• _Problem to work on_:
Can you extract, word for word, the lines of the data from the line containing "1005x401 pixels. At" up to and including the line containing "[x=575, y=189]"?

• _Recorded data_:
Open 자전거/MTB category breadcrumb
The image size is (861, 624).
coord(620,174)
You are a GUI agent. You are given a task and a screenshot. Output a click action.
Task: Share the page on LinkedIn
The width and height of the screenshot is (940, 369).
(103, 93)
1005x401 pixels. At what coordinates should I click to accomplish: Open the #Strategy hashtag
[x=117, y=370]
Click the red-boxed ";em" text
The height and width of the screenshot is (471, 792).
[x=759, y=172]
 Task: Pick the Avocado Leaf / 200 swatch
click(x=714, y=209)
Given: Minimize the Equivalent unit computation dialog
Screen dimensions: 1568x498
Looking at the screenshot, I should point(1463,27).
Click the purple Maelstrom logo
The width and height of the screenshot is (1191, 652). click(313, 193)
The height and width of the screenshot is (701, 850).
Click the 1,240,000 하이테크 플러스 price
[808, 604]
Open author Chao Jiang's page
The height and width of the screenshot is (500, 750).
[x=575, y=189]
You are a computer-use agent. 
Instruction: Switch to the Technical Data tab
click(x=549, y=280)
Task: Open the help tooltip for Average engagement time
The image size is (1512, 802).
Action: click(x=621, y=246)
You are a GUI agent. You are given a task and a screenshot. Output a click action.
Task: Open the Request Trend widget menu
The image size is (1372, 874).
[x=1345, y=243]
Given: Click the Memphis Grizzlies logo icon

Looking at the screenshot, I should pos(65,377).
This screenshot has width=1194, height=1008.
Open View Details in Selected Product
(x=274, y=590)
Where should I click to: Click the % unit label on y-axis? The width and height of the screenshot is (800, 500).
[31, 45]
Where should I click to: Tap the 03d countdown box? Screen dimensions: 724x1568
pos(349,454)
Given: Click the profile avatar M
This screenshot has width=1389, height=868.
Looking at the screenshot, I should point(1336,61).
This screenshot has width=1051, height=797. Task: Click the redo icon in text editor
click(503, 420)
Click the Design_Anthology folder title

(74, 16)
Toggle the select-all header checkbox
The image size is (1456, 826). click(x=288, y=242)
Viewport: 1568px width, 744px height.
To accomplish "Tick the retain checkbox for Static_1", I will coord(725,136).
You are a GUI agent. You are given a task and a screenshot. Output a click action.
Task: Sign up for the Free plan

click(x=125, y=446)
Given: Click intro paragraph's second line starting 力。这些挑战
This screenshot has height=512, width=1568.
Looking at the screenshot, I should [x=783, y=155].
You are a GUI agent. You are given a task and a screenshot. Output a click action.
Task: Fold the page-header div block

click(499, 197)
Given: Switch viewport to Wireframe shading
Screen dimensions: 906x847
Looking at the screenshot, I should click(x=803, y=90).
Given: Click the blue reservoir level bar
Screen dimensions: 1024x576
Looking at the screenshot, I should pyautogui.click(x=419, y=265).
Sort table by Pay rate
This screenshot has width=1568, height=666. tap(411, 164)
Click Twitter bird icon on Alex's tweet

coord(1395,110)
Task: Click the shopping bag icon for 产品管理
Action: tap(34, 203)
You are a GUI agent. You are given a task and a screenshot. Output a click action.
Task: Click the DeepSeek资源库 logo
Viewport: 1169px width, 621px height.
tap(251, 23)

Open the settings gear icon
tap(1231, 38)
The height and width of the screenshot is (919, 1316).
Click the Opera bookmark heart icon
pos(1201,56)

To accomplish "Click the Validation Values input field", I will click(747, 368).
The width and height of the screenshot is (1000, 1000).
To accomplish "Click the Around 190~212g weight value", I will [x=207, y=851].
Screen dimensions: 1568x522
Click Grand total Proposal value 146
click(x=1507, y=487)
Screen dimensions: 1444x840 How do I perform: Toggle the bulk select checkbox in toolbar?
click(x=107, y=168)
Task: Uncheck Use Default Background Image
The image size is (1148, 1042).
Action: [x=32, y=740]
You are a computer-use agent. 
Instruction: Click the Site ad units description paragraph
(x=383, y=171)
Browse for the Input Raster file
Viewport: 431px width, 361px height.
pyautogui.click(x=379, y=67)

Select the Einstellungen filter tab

• _Exercise output_:
1005x401 pixels. At what coordinates should I click to accomplish: Open the #Strategy hashtag
[x=117, y=370]
Click the red-boxed ";em" text
The height and width of the screenshot is (471, 792).
[x=759, y=172]
 Task: Pick the Avocado Leaf / 200 swatch
click(x=714, y=209)
Given: Minimize the Equivalent unit computation dialog
Screen dimensions: 1568x498
Looking at the screenshot, I should point(1463,27).
Click the purple Maelstrom logo
The width and height of the screenshot is (1191, 652). click(313, 193)
The height and width of the screenshot is (701, 850).
Click the 1,240,000 하이테크 플러스 price
[808, 604]
Open author Chao Jiang's page
The height and width of the screenshot is (500, 750).
[x=575, y=189]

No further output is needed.